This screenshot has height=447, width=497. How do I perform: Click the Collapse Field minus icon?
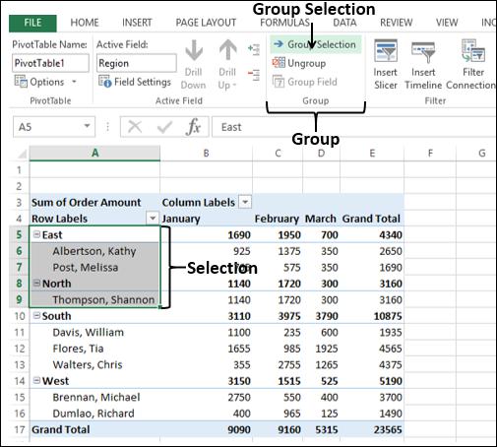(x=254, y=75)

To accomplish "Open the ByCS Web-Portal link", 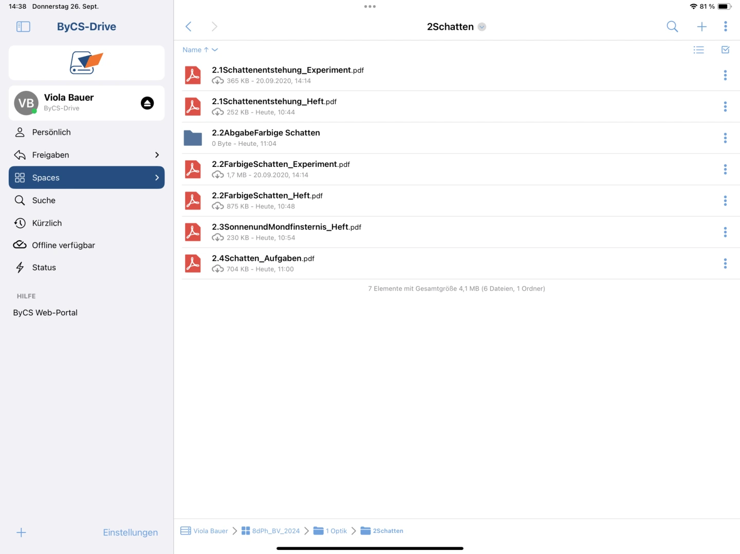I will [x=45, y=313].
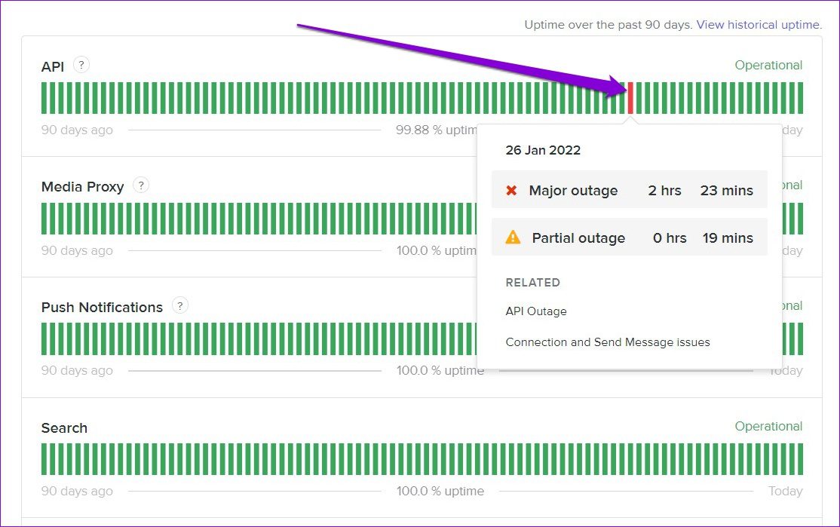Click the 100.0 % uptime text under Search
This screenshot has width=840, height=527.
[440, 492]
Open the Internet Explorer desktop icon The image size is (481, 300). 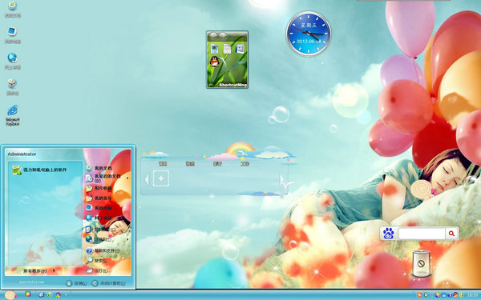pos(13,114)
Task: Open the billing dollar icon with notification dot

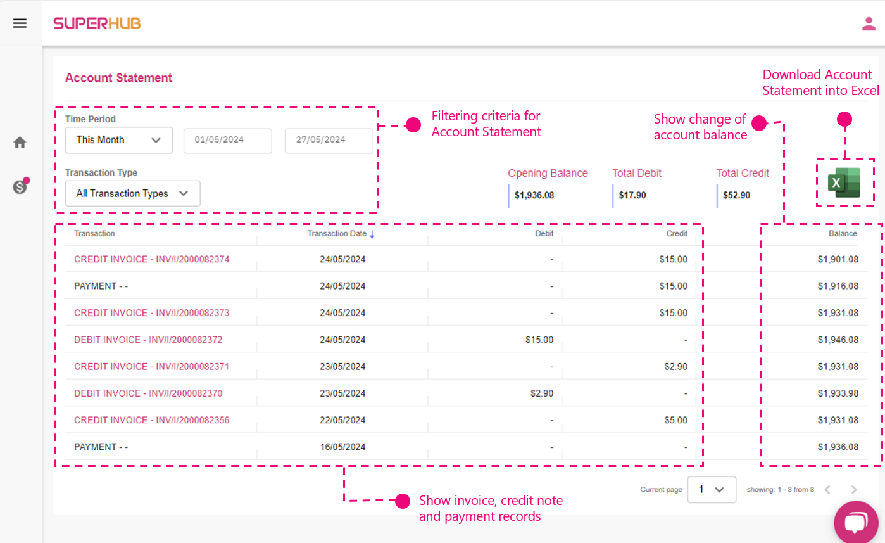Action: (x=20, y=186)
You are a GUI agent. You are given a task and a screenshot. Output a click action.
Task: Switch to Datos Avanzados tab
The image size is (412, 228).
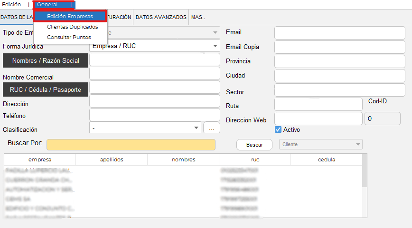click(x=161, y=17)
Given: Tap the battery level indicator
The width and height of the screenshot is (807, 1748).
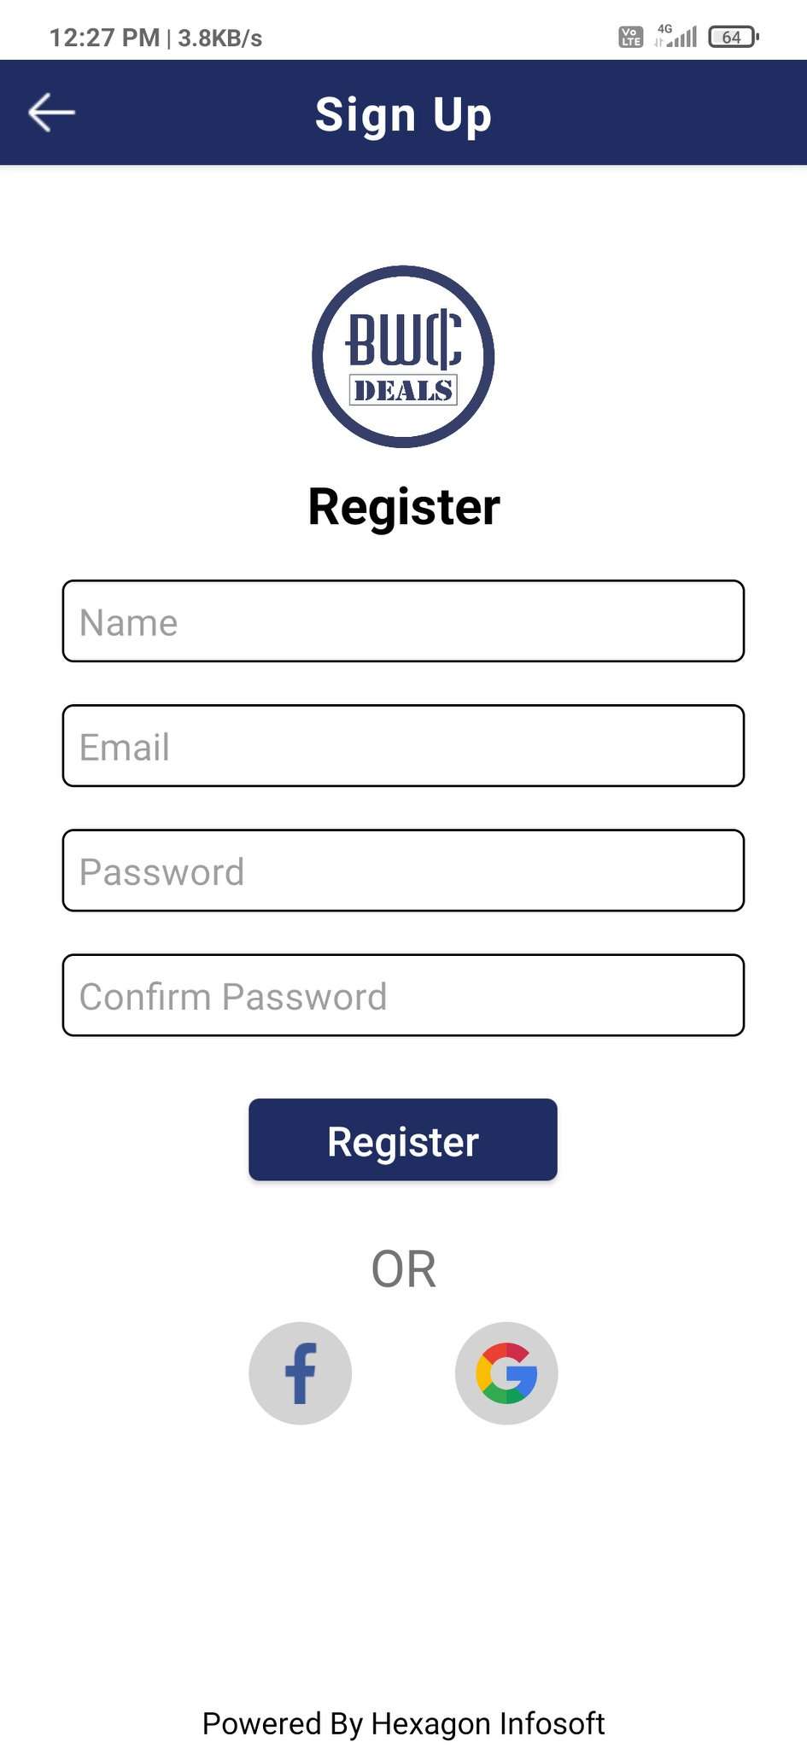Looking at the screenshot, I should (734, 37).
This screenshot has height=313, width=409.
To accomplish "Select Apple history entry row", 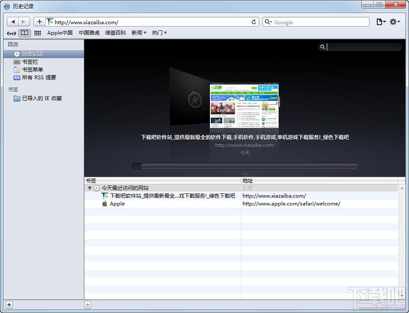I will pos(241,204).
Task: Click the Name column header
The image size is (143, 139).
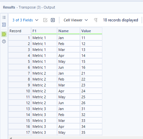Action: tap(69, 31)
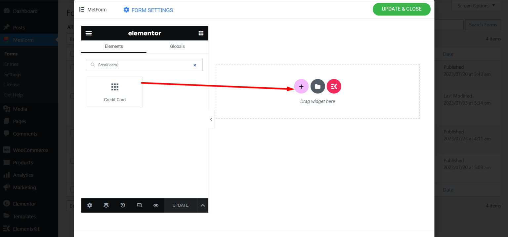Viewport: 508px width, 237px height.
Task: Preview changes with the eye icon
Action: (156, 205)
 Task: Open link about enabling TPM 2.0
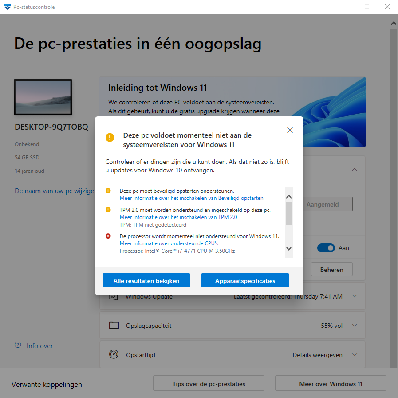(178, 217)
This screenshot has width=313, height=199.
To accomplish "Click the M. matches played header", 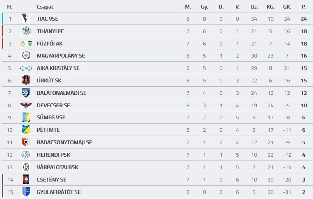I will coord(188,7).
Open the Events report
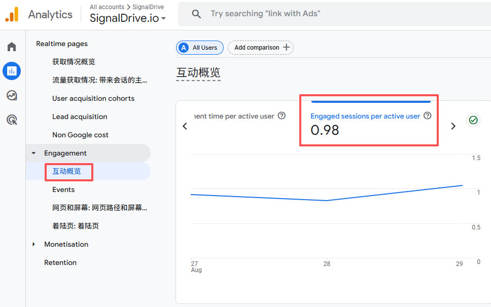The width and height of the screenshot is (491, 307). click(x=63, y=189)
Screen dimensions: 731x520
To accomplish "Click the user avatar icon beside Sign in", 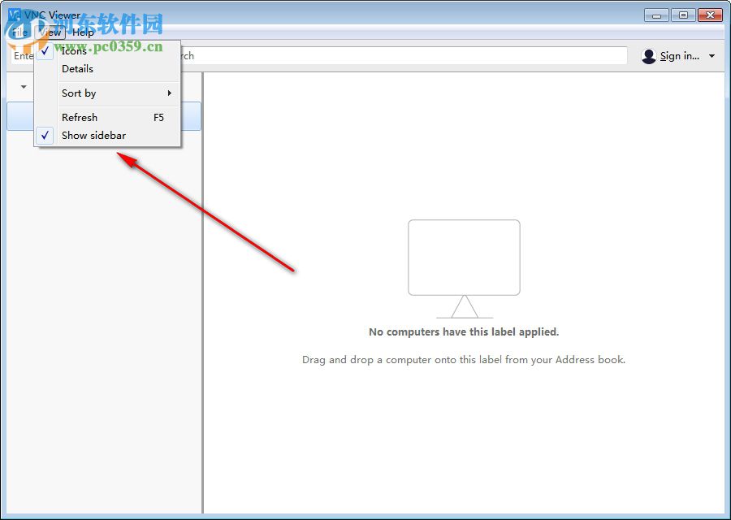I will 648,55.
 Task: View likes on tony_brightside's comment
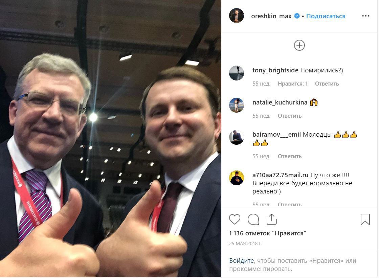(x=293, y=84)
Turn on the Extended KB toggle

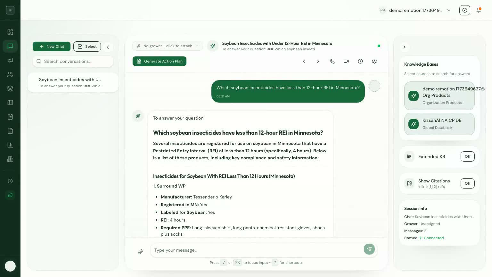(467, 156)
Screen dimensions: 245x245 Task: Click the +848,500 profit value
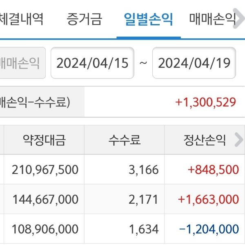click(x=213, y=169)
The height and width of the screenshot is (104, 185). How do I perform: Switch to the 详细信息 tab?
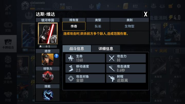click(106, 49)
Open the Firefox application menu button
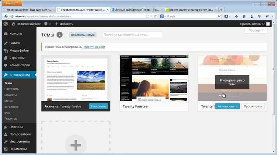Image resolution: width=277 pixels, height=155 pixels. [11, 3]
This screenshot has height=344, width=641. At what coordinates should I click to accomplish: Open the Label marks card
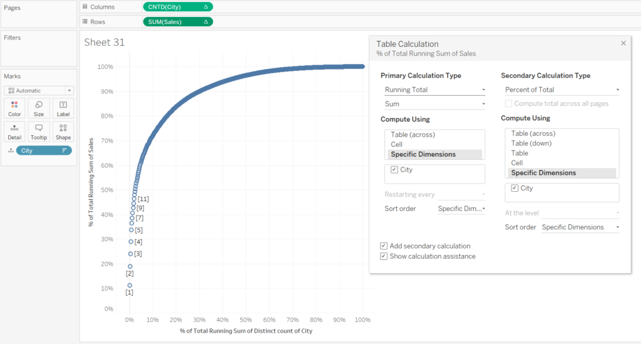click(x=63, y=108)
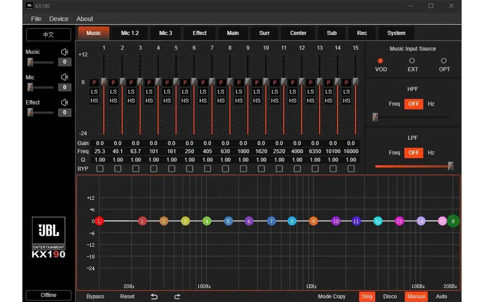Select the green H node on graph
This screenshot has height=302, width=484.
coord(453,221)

▸ **EXERCISE INSTRUCTIONS**
Reproduce exactly, with no pictures, the lines above from the one holding "Task: Click the Name column header" to the one holding "This screenshot has width=313, height=199.", inclusive.

▸ **ANSWER TO THIS TASK**
Task: Click the Name column header
The image size is (143, 139).
Action: tap(69, 31)
Viewport: 508px width, 237px height.
Task: Preview changes with the eye icon
Action: (156, 205)
 Task: Open link about enabling TPM 2.0
(178, 217)
This screenshot has width=313, height=199.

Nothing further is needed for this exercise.